Treating anxiety-related erectile dysfunction

There are a number of effective ways to reduce your levels of anxiety and restore normal erectile function. Some popular methods include: 

  • Mindfulness-based therapy: mindfulness is essentially awareness of the present moment, and calmly acknowledging your present thoughts, feelings, and sensations. 

Studies have shown that mindfulness-based therapy (which consists of breathing exercises and mindful meditation) is a moderately effective way to treat anxiety. 

It is believed mindfulness helps to combat anxiety by allowing the mindful individual to simply observe emotions that might otherwise trigger bouts of anxiety with a non-judgemental, accepting air of calmness - thus reducing levels of anxiety. 

  • Cognitive behavioural therapy (CBT): CBT is a talking therapy that focuses on correcting negative patterns of thinking and behaviour that exacerbate feelings of anxiety. 

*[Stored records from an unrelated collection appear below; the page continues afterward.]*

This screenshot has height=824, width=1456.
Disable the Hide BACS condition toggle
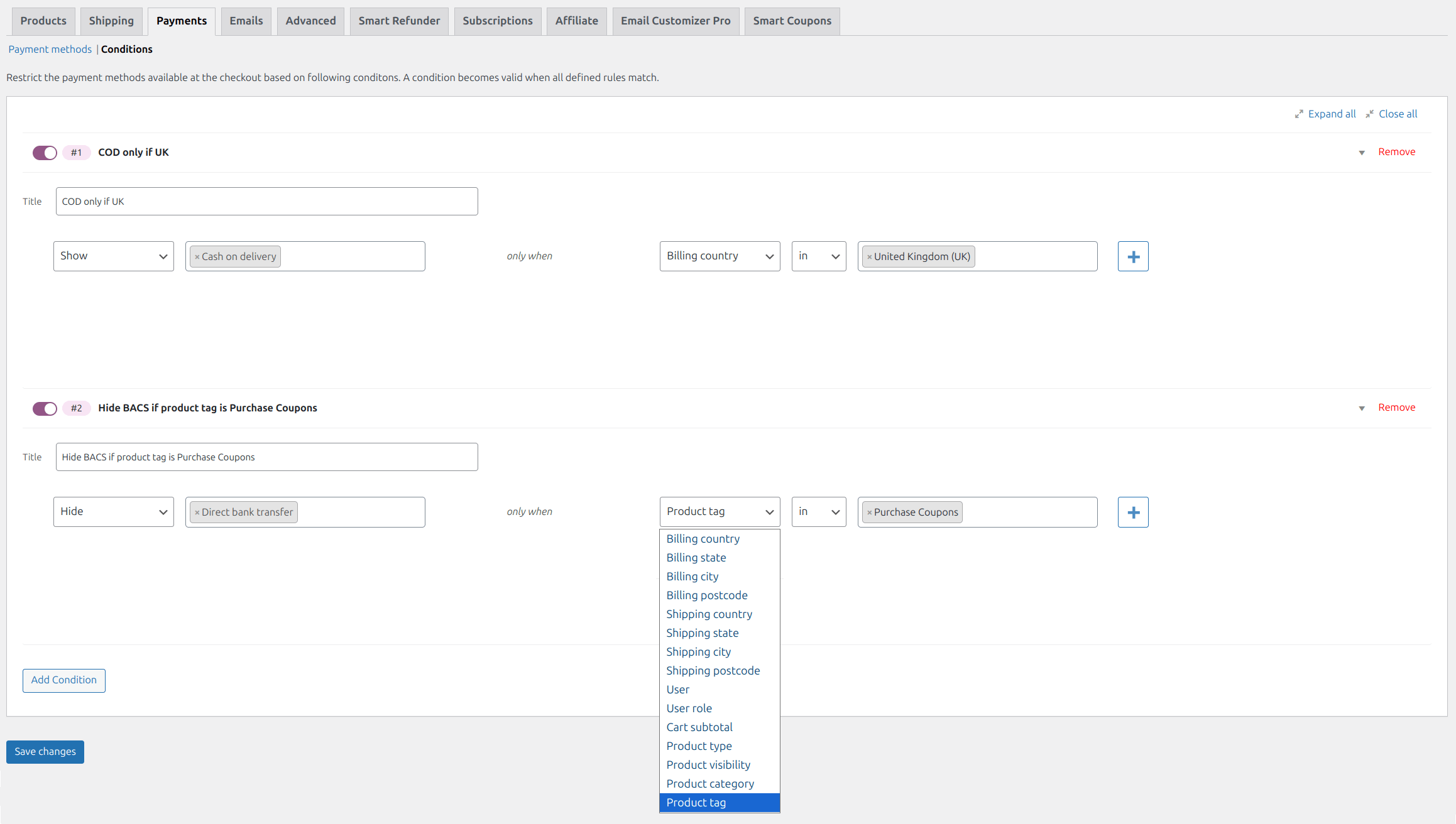[44, 408]
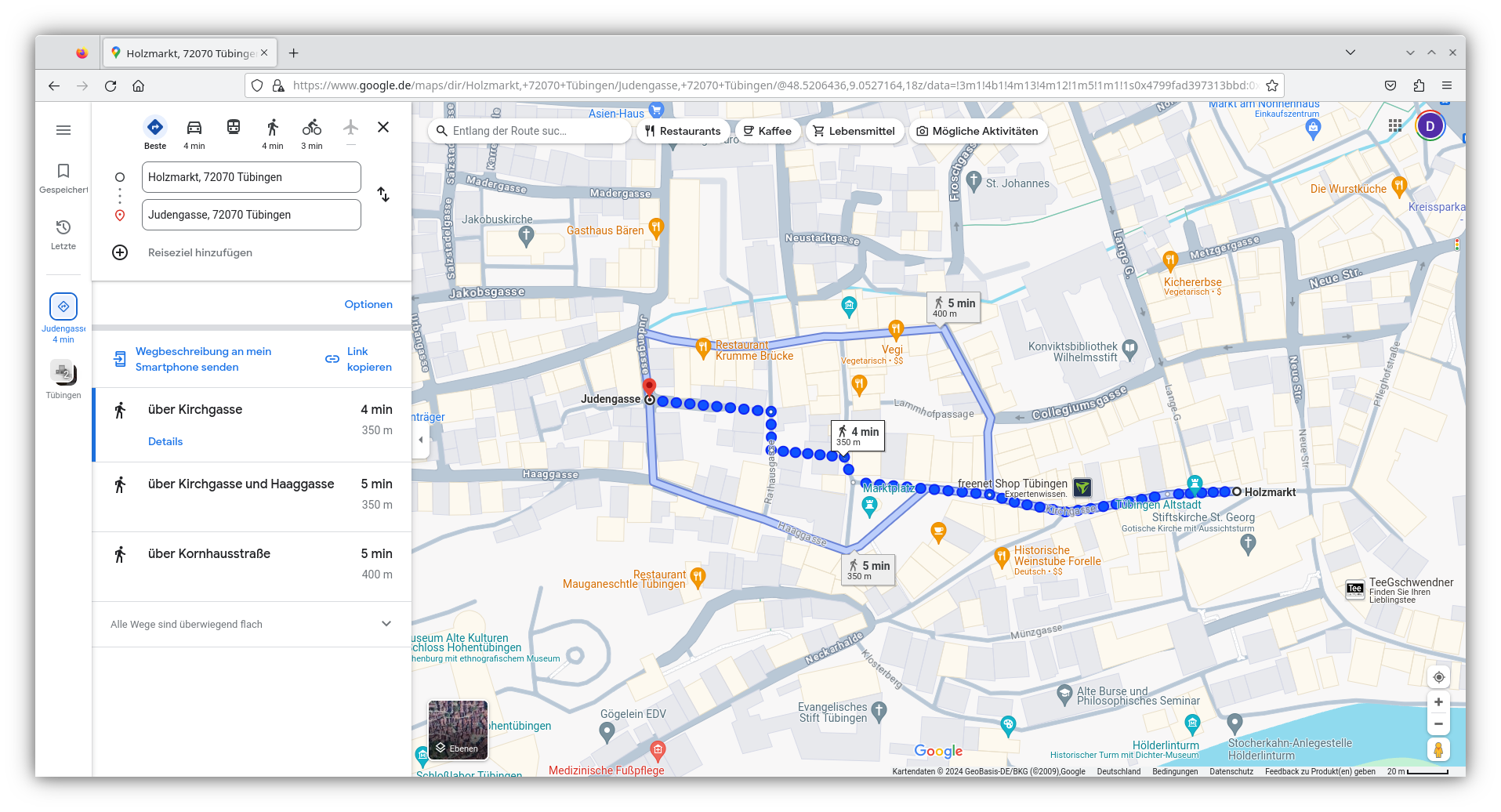The height and width of the screenshot is (812, 1501).
Task: Switch to public transit directions
Action: click(233, 128)
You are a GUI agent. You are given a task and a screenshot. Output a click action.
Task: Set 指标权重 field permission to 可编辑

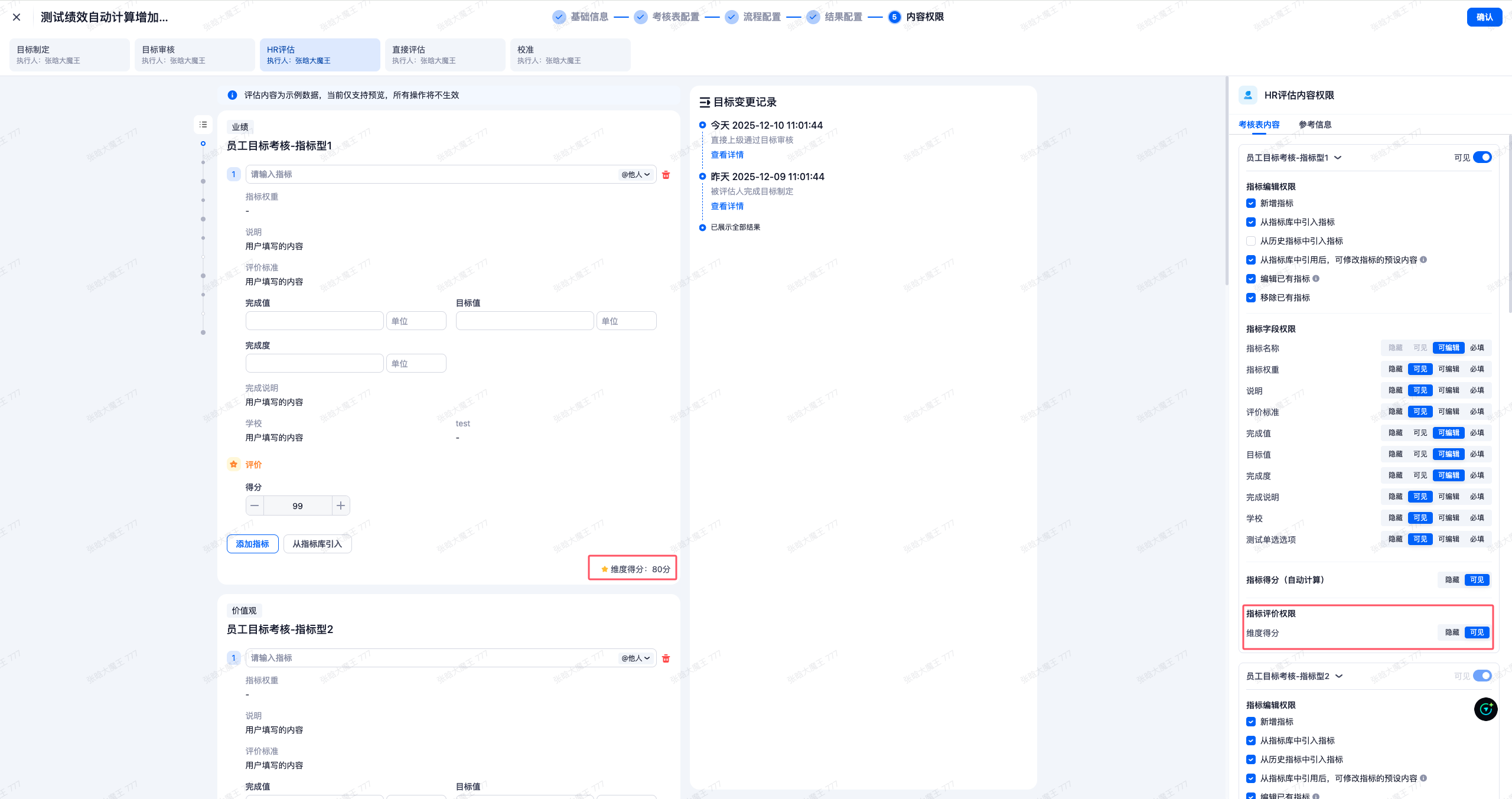point(1448,369)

There is a wealth of evidence that suggests CBT is successful in treating anxiety disorders, including panic disorders, which is why courses of CBT has been made available on the NHS

Its efficacy lies in its ability to break down overwhelming problems (which cause anxiety) into smaller, manageable chunks. This could be especially useful to those who feel overwhelmed by thoughts of frustration and low self-esteem when experiencing erectile dysfunction. 

  • Psychiatric medication: although psychological treatment is usually recommended before trying medication, medication can also be an effective way to treat anxiety. This is best decided and managed with your doctor. 

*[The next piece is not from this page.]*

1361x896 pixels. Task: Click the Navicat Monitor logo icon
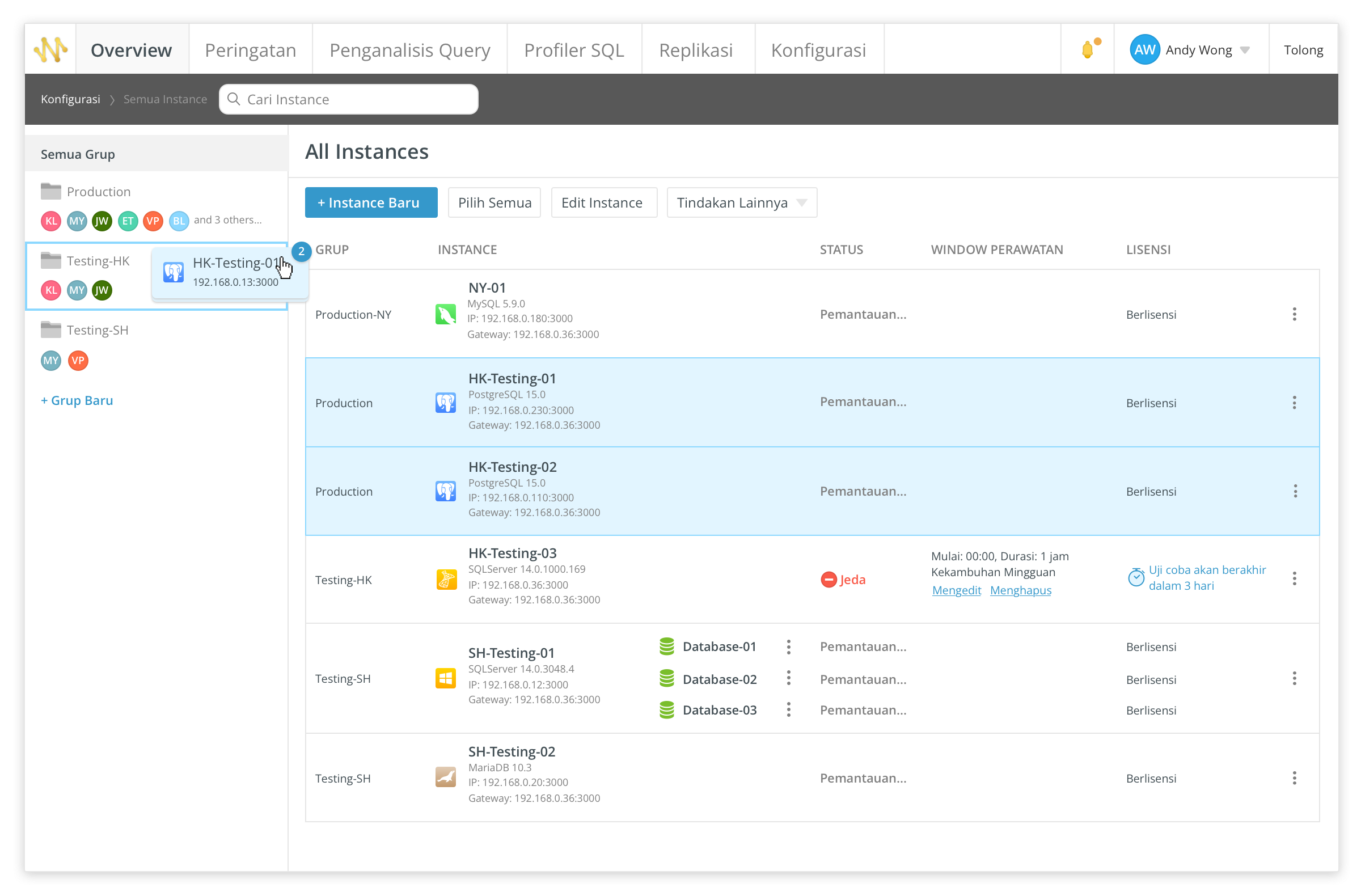50,50
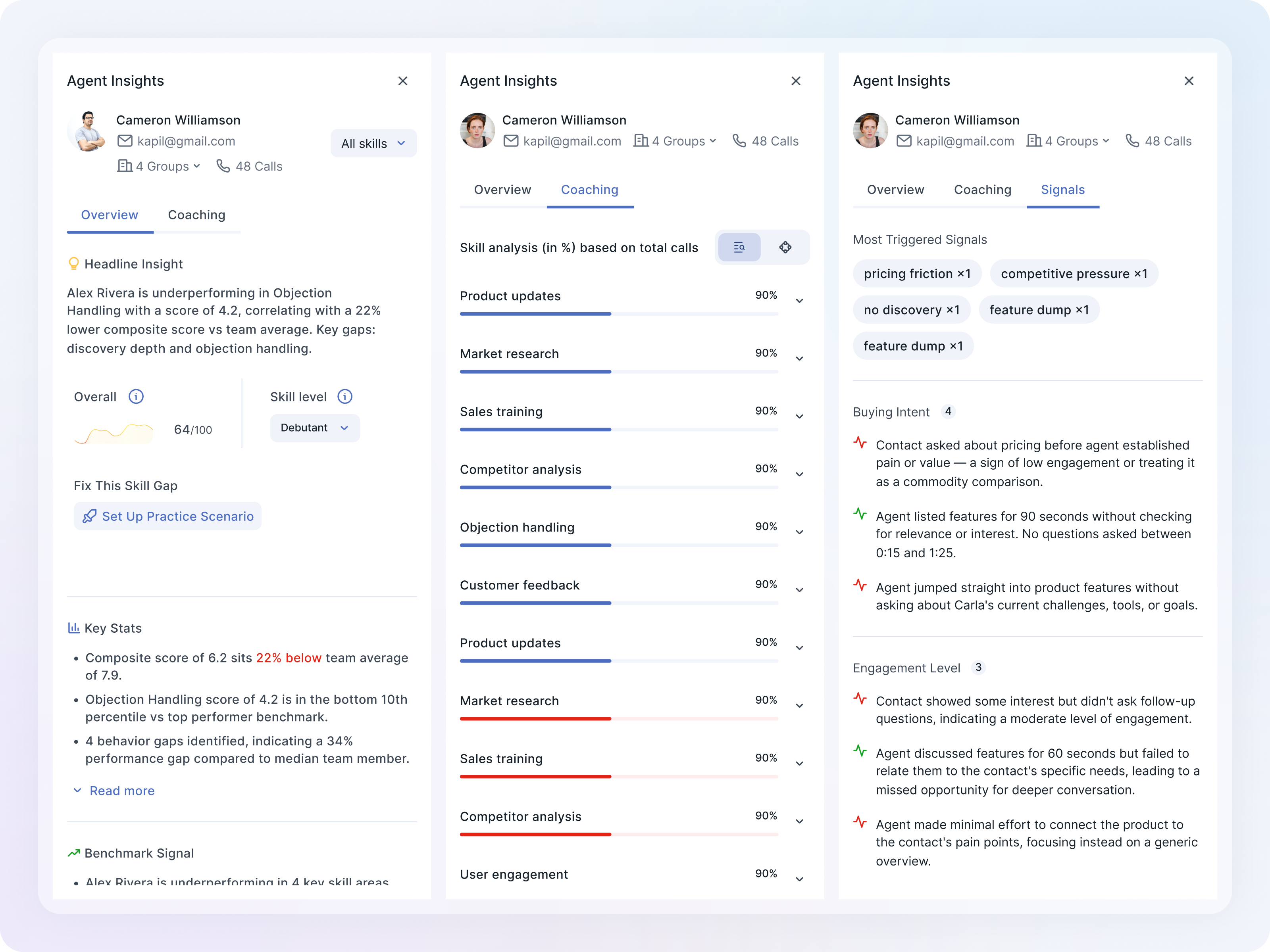Screen dimensions: 1270x952
Task: Click the phone icon beside 48 Calls in Signals panel
Action: (1131, 140)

To learn more about the effects of the various types of medication used to treat anxiety, check out Mind.org’s page on anxiety and panic attacks. 

  • Erectile dysfunction medication: erectile dysfunction medications such as sildenafil, tadalafil, or Tadalafil Daily can relieve erectile dysfunction symptoms and stimulate stronger erections. This may be helpful if you find it hard to generate an erection before or during sex. 

ED tablets won’t address the root cause of your anxiety (therapy is the best course of action for that) but if the fear of not being able to sustain an erection causes you not to be able to get one, then erectile dysfunction treatments can make it easier to achieve one when it’s needed, dispelling the fear. 

The bottom line

Anxiety causes erectile dysfunction by activating the sympathetic nervous system (SNS). This redirects blood away from the penis, which can result in ED. However, anxiety-related erectile dysfunction can successfully be treated by treatments and therapies that reduce anxiety, such as mindfulness, cognitive behavioural therapy, and in some cases, medication.